Fort Worth — Macbeth is always a reminder why Shakespeare remains a staple of theater repertoire: power that corrupts, a drive for self-preservation that turns into paranoia, secrets that leave traces — these are themes are no less relevant in the days of Donald Trump than they were in the days of Elizabeth I. (The same cannot be said of Shakespeare’s treatment of women characters). If we want to learn something about the ability of violence to distort the human psyche, Macbeth is a good point of departure.
Stolen Shakespeare Guild’s Macbeth runs in repertory with Wolf Hall, Bring Up the Bodies at Fort Worth Community Arts Center Sander’s Theater, a good venue for the production since the intimate space allows the audience to study the facial expressions of the actors — an important element for a play of such psychological depth as Macbeth. Unfortunately, the acting is uneven, which sometimes mutes the power of the otherwise complex themes of the text. Macbeth can and perhaps should be terrifying, but I found myself curious but less than terrified.
Husband-and-wife duo Lauren and Jason Morgan stay with the original setting. In medieval Scotland, Macbeth and his Lady develop a plot to kill King Duncan and gain the crown for Macbeth.
Sonia Justl as Lady Macbeth gives the best performance of the show. “Yet who would have thought the old man to have had so much blood on him,” Justl asks, almost as an aside, about the body of King Duncan. The effect is chilling. And while I was left wishing that the women in Shakespeare’s tragedies were more than masterminds of violence, witches, accused adulterers — often driven to insanity — Justl hits cold ambition, cunning strategy, and descent into insanity exactly right. At the performance reviewed (on Feb. 15), Richard Stubblefield as Macbeth didn’t deliver his lines with the same unsettling conviction throughout the performance. The scene in Act 3 when he believes himself to be haunted by Banquo’s ghost was gripping as he lept from sanity to insanity, while Lady Macbeth tries to maintain order. But other scenes felt rushed, rather than unfolded.
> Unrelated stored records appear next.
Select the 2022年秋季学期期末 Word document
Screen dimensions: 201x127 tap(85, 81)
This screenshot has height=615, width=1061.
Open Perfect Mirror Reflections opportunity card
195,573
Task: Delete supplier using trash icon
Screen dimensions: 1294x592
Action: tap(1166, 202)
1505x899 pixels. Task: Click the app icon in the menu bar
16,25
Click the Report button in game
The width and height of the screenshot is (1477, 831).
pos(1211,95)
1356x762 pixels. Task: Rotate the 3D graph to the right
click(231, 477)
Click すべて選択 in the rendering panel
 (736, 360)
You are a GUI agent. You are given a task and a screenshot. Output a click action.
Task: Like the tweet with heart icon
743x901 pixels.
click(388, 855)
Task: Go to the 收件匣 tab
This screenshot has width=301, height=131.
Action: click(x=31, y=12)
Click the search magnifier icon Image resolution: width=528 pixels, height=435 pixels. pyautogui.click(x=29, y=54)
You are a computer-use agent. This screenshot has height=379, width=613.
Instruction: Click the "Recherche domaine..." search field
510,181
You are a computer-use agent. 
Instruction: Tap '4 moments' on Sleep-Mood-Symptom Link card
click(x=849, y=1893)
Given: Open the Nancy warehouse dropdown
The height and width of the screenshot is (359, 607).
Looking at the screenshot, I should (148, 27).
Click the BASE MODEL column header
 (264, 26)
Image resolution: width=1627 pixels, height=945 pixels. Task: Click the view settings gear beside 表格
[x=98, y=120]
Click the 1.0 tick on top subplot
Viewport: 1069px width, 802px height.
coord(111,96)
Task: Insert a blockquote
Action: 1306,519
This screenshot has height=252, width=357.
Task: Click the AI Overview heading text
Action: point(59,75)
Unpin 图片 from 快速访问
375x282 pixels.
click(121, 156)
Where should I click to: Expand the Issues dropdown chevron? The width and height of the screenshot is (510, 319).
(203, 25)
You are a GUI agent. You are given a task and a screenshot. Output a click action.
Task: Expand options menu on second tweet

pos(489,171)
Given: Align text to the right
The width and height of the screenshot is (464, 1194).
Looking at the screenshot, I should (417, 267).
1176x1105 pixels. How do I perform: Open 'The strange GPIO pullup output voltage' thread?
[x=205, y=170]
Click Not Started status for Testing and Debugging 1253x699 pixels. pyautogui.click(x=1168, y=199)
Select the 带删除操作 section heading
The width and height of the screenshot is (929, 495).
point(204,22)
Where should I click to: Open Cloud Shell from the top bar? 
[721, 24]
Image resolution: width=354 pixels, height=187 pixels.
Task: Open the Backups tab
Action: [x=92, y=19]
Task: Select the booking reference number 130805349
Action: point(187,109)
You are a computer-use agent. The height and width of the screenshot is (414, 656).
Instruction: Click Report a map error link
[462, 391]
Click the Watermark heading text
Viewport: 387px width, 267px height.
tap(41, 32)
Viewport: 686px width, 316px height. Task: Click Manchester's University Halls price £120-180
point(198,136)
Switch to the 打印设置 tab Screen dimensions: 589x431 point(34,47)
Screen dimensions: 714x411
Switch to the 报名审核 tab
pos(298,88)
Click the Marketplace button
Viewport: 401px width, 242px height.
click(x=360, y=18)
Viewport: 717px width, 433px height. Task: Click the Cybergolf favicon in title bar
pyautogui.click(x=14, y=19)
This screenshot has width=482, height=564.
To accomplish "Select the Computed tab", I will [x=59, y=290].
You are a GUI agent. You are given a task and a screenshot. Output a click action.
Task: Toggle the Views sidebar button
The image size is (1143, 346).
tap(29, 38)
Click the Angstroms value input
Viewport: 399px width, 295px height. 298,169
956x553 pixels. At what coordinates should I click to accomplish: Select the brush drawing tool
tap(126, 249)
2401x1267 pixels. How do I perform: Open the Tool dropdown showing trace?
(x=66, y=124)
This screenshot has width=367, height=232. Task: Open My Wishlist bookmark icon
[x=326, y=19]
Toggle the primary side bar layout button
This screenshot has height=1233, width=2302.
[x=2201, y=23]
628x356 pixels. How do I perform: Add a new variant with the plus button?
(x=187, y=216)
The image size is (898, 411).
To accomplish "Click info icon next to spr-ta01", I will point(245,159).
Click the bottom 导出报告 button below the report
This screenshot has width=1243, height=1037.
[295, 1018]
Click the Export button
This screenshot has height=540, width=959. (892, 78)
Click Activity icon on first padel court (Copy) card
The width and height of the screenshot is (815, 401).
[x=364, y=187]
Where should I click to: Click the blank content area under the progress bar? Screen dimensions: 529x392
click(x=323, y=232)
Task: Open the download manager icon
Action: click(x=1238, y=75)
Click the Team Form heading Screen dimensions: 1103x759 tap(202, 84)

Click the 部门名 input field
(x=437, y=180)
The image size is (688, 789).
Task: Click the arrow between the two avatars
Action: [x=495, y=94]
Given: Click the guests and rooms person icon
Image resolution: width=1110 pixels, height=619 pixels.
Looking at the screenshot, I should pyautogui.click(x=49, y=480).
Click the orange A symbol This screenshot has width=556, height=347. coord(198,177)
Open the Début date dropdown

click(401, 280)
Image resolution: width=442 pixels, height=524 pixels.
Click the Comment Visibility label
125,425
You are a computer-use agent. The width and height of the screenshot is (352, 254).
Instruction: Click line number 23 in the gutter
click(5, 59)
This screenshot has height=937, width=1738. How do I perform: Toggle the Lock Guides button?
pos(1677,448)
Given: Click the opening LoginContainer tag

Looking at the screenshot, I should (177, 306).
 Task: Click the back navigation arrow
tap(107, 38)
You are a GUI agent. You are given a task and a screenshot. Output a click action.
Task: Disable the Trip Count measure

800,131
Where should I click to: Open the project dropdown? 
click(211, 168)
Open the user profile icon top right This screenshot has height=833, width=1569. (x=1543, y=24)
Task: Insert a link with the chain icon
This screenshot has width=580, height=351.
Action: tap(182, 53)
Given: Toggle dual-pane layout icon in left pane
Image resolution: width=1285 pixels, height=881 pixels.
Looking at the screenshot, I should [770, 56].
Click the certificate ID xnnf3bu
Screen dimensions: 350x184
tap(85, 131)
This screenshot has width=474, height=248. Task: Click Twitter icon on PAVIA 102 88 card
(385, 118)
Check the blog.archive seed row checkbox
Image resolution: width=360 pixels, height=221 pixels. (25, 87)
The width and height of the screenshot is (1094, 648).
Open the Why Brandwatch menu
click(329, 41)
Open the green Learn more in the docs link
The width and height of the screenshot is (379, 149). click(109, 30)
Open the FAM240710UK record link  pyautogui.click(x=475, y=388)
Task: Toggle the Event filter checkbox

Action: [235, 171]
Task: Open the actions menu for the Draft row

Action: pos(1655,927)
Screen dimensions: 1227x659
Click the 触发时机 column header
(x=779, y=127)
The Weird Sisters, meanwhile, remind that even though Macbeth is certainly an internal, psychological play that deals with thoughts and themes that really do shape our mental landscapes, it is also a ghost story. The Sisters, played by Jenna Caire, Jessica Taylor, Margaret Vogel, with Cleo Lissade as their queen, are creepy and otherworldly, as they plant the seed for Macbeth’s downfall.
Some of the actors in supporting roles nearly steal the show. James Kazen as one of the murderers hired by Macbeth to kill his rivals, acts the part of a hired villain as if he were drunk, or perhaps very high, with slightly glazed eyes and a disturbing grin after slitting a throat. His portrayal is exactly as I imagine a remorseless killer to be. The porter, played by Jason Morgan, who is supposed to have become so drunk that he can barely open the gates to the Macbeth castle, plays the role as true comic relief. His request, “I pray you, remember the porter” stuck with me as I continued laughing as his jokes even after the play had concluded.
My primary question after seeing the production, however, was that the performance did not seem to go far enough in presenting Shakespeare that is “fresh and entertaining,” a promise made in the program notes. While I found Justl’s version of Lady Macbeth a compelling meditation on ambition without ethical limitations, the performance as a whole did little to push the boundaries of Macbeth beyond its traditional rendering. I am certainly not of the opinion that productions of Shakespeare require updated settings or costumes, but I did hope for some other qualities that might have marked the production as especially “fresh.”
Still, despite my question about the somewhat unfulfilled promise in the program notes, Macbeth strikes me as a timely production. Power that seeks to protect itself through violence seems all too familiar in 2020.